A mensagem do evangelho não é escrita com tinta que se apaga, mas escrita pelo Espírito de Deus. Ela é escrita em nossos corações. Quando nos convertemos a Cristo e nos batizamos somos selados pelo Espírito Santo, por isso ninguém pode desfazer a obra de Deus em nós. Ninguém pode apagar a escrita do Espírito Santo nos corações transformados pelo evangelho.
A tinta é perecível, ela se apaga. Mas o que tem sido escrito em nossas vidas é espiritual e permanente. O E. S. não esta produzindo em nós uma caricatura de Cristo, mas nos transformando de glória em glória na própria imagem de Cristo:
“E todos nós, com o rosto desvendado, contemplando, como por espelho, a glória do Senhor, somos transformados, de glória em glória, na sua própria imagem, como pelo Senhor, o Espírito.” (vs. 18).
A verdade escrita no coração é a verdade mais convincente de Deus
“Vós sois a nossa carta, escrita em nosso coração, conhecida e lida por todos os homens...” (vs. 2).
Uma vida transformada pelo evangelho é o melhor visual para a pregação do evangelho. A vida transformada dos crentes em corintos era a carta de recomendação de Paulo (1ª Co 6.9-11).
Só o evangelho de Cristo transforma vidas. Só a verdade de Deus ilumina os olhos daqueles que estão mergulhados na escuridão do preconceito e nas trevas espessas do pecado. Nenhuma mensagem é tão impactante do que a de uma vida transformada pelo poder de Deus.

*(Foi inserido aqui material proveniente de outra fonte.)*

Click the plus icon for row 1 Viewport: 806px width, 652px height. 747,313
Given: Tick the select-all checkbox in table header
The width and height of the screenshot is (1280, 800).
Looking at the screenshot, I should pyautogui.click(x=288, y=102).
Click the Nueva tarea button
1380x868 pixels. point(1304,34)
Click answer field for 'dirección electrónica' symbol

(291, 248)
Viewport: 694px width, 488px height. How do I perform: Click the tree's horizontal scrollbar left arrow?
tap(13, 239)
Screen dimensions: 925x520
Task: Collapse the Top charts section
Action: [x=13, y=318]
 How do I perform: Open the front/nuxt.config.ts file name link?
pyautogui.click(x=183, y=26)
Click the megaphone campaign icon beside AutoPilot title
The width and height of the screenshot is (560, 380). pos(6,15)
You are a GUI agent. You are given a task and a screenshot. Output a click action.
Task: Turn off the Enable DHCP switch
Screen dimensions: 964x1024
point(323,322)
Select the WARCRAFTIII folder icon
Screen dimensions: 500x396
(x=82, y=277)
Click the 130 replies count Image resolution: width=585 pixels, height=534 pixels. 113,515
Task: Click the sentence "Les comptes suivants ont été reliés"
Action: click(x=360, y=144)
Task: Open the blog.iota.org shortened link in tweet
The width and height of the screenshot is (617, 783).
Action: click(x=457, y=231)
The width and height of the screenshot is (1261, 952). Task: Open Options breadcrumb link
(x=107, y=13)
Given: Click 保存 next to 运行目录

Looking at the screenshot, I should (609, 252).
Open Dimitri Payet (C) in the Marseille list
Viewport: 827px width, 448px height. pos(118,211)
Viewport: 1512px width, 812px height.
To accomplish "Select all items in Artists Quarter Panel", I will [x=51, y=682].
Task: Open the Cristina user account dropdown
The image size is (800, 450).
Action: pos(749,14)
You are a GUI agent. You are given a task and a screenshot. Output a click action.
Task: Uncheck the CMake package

Certa vez um incrédulo começou a questionar a fé de um recém convertido, e sua fé nas verdades da Bíblia e seus milagres.
- Assim perguntou-lhe: “Você ainda acredita nesse relato de que Jesus multiplicou pães e peixes e transformou água em vinho?”
- O novo convertido respondeu: “Eu acredito firmemente nisso.”
- “Mas como você pode explicar isso? Perguntou incrédulo.
- “É que na minha casa, Jesus transformou cachaça em comida. Ódio, em amor. Brigas, em solidariedade, trevas em luz e perdição em salvação!”
Nossas vidas precisam ser um relato vivo e real na vida das pessoas que fazem parte de nosso dia a dia. Vidas transformadas, casas transformadas, casamentos transformados...
A verdade que esta sendo gravada em nós é a mais profunda mensagem de Deus. A lei foi gravada em tabuas e fora de nós, mas a nova aliança está sendo gravada dentro de nós (nos corações). A primeira nos fala o que devemos fazer para Deus, a segunda, o que Deus faz por nós!
Concluindo, Paulo depois de descrever as marcas de uma vida vitoriosa, faz uma pergunta que nos constrange: (2ª Coríntios 2.16) “Para com estes, cheiro de morte para morte; para com aqueles, aroma de vida para vida. Quem, porém, é suficiente para estas coisas?”
Ele não dá a resposta imediatamente. Somente no Cap. 3, ele nos mostra a verdade e responde a esta questão: “não que, por nós mesmos, sejamos capazes de pensar alguma coisa, como se partisse de nós; pelo contrário, a nossa suficiência vem de Deus...” (2ª Co 3.5).
Paulo nos ensina que nossa pregação tem que ser baseada naquilo que Deus tem feito por nós, e essa é a diferença principal de vivermos a nova aliança. A velha aliança nos ensina a fazer o melhor para Deus, mas a nova aliança nos ensina que Deus fez tudo por nós.